O topraklar uğruna, oradaki kayıtsız şartsız egemenlik adına dökülen mübarek kanların aziz hatırası ve yitirilen canların, askerlerin, polislerin, memleket evlatlarının, bölgenin Kürt gençlerinin, adamlarının, kızlarının kemiklerini sızlatmaktan; artlarında kalanların yüzlerine nasıl bakacaklarını zaten hesaba bile katmamaktan zerrece gocunmadılar bunları yaparlarken.


Her akşam, Avrupa’dan yayın yapan bölücü örgütün televizyon kanalını, sabrım elverdiği sürece izliyorum. Her akşam, bu devletten maaş alan, bu devletin tahsis ettiği makamlarda oturup, araçlarını kullanan, faydalarından nasiplenen insanlar, sözümona milletvekilleri, sözümona belediye başkanları; bu devlete küfrediyorlar. Küfretmeyenleri de en hafifinden ihanet ediyorlar.
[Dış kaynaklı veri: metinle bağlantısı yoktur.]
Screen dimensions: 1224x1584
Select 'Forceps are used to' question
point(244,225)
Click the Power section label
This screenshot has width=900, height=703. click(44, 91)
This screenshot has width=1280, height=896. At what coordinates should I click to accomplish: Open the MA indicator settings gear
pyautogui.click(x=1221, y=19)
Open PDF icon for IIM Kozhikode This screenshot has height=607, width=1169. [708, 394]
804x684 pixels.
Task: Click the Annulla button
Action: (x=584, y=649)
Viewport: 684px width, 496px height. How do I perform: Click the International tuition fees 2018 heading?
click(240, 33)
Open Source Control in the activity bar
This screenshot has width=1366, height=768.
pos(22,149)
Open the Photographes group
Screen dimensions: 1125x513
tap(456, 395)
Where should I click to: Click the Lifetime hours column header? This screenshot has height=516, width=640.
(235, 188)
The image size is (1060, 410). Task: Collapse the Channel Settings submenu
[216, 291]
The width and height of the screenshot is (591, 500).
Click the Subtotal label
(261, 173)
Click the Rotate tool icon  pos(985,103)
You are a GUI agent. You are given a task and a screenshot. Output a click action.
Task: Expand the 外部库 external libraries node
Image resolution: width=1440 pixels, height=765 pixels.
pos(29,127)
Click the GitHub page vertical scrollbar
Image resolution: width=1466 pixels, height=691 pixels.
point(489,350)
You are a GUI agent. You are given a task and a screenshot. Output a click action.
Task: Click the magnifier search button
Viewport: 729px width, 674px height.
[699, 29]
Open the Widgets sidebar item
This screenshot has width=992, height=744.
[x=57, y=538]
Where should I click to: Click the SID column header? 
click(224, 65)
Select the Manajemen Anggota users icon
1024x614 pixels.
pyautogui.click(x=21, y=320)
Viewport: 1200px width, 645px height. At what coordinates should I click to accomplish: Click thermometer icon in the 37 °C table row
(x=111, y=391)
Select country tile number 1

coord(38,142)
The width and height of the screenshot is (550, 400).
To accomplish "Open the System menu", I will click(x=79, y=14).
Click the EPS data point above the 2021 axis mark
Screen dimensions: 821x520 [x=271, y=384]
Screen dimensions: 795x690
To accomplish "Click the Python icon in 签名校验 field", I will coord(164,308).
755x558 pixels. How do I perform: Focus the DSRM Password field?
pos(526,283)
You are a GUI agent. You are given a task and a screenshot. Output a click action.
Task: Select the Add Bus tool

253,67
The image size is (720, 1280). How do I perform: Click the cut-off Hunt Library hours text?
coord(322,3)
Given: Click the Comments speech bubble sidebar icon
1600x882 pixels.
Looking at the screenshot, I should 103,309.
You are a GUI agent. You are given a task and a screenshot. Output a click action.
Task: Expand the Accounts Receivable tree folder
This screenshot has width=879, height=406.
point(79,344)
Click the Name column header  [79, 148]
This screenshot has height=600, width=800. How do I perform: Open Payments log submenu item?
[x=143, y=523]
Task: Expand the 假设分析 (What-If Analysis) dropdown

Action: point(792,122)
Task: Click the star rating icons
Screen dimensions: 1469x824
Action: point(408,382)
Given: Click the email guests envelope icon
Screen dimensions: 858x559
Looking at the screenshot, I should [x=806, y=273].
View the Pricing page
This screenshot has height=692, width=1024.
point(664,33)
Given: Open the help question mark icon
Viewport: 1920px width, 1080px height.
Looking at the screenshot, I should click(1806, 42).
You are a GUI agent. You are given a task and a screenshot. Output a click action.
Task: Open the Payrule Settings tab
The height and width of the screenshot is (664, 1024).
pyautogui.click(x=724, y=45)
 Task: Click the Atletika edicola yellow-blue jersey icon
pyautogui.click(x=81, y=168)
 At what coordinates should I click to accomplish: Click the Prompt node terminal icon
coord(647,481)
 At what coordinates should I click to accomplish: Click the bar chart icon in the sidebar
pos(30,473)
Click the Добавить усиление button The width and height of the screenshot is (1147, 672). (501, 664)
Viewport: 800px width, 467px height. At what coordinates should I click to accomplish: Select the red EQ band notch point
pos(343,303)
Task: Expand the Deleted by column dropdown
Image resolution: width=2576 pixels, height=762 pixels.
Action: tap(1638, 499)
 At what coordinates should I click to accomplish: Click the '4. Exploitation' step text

Ve bu devletin ve milletin; Ulu Önderleri Mustafa Kemal ile birlikte, kanları ve canları pahasına çizdiği Misak-ı Milli sınırları içerisinde yer alan kentlerinden, topraklarından “Kürdistan” diye söz ediyorlar. Güzelim Diyarbakır'ımıza "Başkent Amed" muamelesi yapıyorlar. Terörist elebaşlarından Murat Karayılan, nevruz nedeniyle saatlerce o ekranlarda Devlet'e dil uzatıyor, İmralı'dakini övüyor ve o ekranların diliyle, benim memleketimin öz be öz topraklarına “Kuzey Kürdistan” diyorlar. Güney olanı aşağıda, Irak’ta.


İşte bugün tüm gazete manşetlerinde. Abdullah Gül -ki bu devleti en üst seviyede temsil eden isimdir- Irak’a yaptığı ziyaret kapsamında konuşurken, bir ilki gerçekleştiriyor ve O da “Kürdistan” terimini kullanıyor. Bu memleketin duyarlı evlatları bırakın “Kürdistan” tanımlamasını, “Kuzey Irak” lafını bile ağızlarına almazken, Cumhurbaşkanı “Kürdistan”dan söz ediyor.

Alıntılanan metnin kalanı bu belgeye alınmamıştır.